- **What you need to do**: How many lines of the data contain the word "will"? Give only that number.

Saved data entries
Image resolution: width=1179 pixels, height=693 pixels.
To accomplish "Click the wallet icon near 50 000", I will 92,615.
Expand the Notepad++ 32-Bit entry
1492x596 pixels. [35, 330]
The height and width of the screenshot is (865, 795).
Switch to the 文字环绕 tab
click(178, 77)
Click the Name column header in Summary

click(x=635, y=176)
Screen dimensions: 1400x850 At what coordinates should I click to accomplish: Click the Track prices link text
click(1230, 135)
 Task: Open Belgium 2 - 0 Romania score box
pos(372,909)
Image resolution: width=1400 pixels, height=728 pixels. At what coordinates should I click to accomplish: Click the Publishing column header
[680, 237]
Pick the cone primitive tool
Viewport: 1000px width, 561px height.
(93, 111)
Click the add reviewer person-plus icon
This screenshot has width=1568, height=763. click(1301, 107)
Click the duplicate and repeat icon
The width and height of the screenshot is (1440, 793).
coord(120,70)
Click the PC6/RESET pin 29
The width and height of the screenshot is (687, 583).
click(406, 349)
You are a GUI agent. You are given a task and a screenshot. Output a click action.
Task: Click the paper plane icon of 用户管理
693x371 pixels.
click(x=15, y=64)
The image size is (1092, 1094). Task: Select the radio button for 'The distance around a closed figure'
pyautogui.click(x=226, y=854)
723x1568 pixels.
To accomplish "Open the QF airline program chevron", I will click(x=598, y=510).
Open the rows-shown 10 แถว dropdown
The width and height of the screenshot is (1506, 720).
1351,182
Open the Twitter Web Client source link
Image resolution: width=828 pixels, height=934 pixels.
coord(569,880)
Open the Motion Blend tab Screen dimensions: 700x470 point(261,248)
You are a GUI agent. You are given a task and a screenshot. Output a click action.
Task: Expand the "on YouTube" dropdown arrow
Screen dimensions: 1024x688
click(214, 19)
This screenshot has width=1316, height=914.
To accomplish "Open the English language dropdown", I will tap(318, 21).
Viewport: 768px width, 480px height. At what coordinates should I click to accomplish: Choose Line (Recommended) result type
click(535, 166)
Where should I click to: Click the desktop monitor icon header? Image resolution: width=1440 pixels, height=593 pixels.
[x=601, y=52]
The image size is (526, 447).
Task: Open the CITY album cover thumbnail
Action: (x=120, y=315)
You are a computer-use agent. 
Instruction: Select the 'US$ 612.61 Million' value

- **Response**: 3